ENGLISH ROMANTICISM
HISTORICAL BACKGROUND -THE LAST QUATER OF THE 18TH-CENTURY: revolutionary at any level. The French Revolution (1789, the Fall of the Bastille: National Assembly, rights of man, erasure of Ancient Regime’s feudal rights, democracy, people’s justice and freedom). - The French Revolution in England: hopes of freedom & justice in Whig aristocrats and intellectual radicals (William Godwin’s Enquiry Concerning Political Justice (1793), Thomas Paine, Rights of Man, 1792: universal suffrage, people’s sovereignty, free universal education, government subsidies for maternity, child-care & old-age pensions, against propertied Church) versus conservative Edmund Burke’s Reflections on the French Revolution (1790). - Prosperity and national confidence under the younger Pitt (1783-1800). Reform and restoration of public revenues after loss of colonies, East India Company and rebuilt fleet. - Industrial, demographic and social revolutions in England. - Relocation of population, enriched middle-classes and great industrialists supersede aristocrats. Depressed working-classes. - The professional, independent artist: mostly middle-class, conforming a definite literary class with own interests and social/artistic pleas.

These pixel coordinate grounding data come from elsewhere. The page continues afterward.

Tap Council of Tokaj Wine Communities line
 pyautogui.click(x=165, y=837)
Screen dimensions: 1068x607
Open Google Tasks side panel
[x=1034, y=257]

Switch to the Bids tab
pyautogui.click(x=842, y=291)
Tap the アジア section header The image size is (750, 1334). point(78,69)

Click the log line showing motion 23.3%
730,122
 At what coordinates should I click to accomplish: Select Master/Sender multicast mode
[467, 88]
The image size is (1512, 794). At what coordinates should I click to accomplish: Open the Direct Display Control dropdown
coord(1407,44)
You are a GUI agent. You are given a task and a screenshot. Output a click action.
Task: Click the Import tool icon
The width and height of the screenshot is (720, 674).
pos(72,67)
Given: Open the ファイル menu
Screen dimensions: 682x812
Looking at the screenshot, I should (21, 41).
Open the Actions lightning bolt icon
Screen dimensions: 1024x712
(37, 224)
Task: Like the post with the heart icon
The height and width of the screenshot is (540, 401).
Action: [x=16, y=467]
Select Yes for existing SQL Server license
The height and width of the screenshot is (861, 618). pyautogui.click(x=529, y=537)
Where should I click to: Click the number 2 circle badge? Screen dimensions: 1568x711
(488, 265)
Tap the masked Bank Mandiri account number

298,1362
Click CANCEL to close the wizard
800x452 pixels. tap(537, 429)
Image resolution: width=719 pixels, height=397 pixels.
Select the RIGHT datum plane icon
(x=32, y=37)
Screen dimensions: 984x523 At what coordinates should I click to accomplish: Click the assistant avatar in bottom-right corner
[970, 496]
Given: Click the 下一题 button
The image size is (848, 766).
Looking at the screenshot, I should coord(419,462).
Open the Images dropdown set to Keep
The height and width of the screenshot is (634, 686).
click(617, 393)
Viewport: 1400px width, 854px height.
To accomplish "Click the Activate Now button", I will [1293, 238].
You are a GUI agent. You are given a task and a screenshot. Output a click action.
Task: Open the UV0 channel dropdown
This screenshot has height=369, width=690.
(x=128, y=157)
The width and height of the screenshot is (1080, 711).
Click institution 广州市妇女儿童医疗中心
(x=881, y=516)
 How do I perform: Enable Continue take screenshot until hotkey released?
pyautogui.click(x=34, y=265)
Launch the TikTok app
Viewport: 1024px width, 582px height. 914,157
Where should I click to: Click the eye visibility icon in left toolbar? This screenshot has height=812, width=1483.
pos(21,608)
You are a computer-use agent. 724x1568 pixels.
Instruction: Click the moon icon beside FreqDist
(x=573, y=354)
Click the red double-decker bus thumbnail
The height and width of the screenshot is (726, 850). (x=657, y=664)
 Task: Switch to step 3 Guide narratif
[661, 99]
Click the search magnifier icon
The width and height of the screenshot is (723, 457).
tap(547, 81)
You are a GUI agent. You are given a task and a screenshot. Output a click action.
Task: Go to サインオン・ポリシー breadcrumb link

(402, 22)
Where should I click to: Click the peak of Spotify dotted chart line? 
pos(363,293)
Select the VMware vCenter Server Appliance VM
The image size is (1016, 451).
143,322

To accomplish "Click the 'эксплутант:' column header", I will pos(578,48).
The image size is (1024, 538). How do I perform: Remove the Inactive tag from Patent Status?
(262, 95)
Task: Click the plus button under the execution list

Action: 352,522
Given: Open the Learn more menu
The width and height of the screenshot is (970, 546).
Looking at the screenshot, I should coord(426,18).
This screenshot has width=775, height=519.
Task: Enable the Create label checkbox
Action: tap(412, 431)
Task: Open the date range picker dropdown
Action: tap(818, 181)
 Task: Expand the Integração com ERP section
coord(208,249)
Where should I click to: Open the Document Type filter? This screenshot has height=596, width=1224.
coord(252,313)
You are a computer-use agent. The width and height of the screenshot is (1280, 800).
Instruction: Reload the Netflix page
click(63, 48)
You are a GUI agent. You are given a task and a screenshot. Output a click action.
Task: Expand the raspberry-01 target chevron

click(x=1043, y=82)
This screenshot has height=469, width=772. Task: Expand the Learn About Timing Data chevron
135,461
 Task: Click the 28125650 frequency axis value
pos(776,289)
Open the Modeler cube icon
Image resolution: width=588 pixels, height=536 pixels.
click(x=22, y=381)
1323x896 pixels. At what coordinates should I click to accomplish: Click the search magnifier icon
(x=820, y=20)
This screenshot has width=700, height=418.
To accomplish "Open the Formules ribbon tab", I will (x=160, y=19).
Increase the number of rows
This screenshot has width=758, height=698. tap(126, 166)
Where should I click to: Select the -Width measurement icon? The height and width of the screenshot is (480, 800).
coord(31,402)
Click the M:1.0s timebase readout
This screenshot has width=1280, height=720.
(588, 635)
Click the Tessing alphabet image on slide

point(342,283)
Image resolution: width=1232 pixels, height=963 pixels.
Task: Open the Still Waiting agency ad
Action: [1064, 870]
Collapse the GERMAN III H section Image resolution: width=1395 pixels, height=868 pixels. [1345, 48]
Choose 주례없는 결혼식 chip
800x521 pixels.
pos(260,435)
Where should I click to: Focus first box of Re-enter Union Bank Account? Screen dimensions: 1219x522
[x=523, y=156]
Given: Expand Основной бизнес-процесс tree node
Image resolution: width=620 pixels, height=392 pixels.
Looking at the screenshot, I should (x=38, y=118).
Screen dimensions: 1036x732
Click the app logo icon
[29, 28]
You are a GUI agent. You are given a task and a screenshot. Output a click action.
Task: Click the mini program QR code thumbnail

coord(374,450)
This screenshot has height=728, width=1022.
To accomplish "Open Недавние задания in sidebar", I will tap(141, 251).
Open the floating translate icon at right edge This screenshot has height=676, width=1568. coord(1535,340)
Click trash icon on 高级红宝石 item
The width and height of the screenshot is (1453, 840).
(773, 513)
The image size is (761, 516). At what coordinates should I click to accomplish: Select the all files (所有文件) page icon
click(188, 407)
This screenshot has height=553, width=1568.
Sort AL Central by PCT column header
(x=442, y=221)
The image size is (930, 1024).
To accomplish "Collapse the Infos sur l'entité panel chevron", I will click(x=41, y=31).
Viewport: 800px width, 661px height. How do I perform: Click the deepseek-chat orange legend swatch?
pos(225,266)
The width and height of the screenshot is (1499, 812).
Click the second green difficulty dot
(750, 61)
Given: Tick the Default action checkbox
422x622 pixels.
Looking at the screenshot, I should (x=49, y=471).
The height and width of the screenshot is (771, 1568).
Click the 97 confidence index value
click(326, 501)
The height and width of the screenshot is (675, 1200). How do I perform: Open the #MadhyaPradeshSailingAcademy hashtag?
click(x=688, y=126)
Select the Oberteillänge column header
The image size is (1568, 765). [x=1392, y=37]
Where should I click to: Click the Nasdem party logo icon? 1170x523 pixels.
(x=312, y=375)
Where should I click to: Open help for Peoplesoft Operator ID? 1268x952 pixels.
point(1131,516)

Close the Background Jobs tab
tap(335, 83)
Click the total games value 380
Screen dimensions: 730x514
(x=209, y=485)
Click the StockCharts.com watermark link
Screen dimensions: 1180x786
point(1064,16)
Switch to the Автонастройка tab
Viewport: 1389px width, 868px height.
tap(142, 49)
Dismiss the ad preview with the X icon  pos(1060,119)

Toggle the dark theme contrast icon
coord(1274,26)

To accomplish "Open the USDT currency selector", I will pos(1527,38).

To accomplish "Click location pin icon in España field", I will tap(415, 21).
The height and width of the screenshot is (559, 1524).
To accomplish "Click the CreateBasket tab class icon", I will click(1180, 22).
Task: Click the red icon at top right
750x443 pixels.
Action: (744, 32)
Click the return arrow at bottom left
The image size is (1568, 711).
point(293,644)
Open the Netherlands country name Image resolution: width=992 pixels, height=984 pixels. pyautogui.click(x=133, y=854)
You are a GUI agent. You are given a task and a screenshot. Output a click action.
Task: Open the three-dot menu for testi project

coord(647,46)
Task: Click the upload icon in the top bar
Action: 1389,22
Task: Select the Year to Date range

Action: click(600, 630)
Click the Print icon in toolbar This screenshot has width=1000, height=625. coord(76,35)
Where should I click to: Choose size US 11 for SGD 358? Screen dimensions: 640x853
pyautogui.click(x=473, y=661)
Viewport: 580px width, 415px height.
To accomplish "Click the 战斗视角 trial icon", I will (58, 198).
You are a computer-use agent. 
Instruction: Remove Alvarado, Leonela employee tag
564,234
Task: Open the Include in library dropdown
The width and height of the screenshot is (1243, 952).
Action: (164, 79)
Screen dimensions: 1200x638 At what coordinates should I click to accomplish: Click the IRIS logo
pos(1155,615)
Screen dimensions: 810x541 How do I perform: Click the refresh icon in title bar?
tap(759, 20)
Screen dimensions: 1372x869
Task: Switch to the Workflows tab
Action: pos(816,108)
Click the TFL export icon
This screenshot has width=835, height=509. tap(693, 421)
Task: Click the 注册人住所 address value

• At the beginning of the 19th-century, end of the Napoleonic wars (1815) & demobilisation of 400000 soldiers: in the domestic sphere, unemployment & commercial disaster, yet, outwardly, England’s international prestige as most powerful, richest, most industrialized, colonial power. • Growth of great industrial cities & drastic relocation of population: the Industrial Revolution destroyed the family as an economic unit & converted the working individual into an impersonal labour force to be used. • 1811-16: Luddite riots, proletarian protests: British textile artisans against Industrial Revolution.
•1817: Suspension of the Habeas Corpus (prisoner’s release from unlawful detention) and severely penalized seditious assemblies. •1819: Peterloo Massacre (Manchester). •1833: Abolition of slavery in the British colonies. •The Factory Act (1833) tried to alleviate the horrors out of Industrial Revolution (child labour, etc). Emerging of proletarian consciousness. •The decline of the English monarchy (George III) •Parliamentary reforms, capitulation of English landed gentry to middle-class bourgeoisie, now enfranchised. •From Whigs & Tories to Liberals and Conservatives.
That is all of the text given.